**Data extract:**
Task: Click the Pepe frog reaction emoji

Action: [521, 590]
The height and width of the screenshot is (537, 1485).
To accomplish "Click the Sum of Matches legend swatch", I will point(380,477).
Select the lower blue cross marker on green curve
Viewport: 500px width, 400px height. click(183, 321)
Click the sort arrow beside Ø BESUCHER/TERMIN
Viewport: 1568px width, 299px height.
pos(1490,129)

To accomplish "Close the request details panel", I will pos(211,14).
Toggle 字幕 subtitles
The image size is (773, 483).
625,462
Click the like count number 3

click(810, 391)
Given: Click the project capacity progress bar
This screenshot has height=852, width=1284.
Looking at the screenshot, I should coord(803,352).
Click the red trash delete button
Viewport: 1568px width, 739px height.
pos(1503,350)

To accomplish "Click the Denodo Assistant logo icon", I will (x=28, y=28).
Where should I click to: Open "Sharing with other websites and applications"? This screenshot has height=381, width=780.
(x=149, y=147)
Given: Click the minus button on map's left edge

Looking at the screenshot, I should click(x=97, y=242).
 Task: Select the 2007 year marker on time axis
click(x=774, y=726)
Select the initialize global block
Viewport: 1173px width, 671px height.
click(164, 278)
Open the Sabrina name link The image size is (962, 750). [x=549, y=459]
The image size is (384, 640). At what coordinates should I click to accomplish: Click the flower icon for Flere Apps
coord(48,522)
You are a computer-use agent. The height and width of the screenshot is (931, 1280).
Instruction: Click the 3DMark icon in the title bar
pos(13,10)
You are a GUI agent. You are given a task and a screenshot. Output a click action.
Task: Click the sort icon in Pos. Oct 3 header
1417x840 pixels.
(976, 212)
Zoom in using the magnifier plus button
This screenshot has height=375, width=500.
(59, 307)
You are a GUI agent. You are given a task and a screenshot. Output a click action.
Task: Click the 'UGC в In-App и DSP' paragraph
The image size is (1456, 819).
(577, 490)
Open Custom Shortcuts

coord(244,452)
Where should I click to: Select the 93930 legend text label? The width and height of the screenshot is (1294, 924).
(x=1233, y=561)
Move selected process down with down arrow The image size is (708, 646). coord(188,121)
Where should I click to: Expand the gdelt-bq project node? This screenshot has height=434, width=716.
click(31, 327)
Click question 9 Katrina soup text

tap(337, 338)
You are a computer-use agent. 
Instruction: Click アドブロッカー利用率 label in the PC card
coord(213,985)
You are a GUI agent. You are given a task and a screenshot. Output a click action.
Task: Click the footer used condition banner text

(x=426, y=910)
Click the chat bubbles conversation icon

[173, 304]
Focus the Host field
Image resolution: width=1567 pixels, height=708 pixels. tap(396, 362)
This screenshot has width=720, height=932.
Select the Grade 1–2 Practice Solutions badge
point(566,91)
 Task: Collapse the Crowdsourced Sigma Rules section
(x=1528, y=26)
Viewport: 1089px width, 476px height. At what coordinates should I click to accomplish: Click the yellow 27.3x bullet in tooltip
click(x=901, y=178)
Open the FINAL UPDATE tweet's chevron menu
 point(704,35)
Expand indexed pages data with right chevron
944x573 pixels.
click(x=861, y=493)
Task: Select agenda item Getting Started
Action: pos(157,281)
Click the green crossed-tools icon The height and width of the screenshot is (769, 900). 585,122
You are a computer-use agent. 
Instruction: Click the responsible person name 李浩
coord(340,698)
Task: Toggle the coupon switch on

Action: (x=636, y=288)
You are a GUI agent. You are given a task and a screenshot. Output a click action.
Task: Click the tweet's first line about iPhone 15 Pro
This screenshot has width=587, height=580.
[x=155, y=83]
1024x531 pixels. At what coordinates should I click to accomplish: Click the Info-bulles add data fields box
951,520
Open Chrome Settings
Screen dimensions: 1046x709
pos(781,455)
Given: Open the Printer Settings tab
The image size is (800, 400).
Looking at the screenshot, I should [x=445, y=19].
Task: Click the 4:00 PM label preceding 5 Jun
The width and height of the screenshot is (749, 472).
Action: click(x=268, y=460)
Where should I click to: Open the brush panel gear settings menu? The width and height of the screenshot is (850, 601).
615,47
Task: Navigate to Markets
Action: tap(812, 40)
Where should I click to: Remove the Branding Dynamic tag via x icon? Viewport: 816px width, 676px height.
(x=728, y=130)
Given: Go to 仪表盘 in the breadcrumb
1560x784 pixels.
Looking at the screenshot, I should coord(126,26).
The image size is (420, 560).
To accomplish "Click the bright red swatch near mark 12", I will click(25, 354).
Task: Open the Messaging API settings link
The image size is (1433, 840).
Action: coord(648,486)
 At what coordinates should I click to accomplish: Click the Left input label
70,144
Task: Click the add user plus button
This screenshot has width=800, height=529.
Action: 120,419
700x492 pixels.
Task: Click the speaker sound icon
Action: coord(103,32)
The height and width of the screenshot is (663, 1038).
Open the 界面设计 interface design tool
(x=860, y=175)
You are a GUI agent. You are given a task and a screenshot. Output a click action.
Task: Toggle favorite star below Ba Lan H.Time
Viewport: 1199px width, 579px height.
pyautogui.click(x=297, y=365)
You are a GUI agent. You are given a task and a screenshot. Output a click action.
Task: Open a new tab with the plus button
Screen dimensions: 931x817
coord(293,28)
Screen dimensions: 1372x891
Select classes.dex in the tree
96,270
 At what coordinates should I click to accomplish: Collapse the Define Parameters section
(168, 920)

**Exercise aim:** State how many lines of the records contain the word "will". Give that number alone.

**Output below:** 4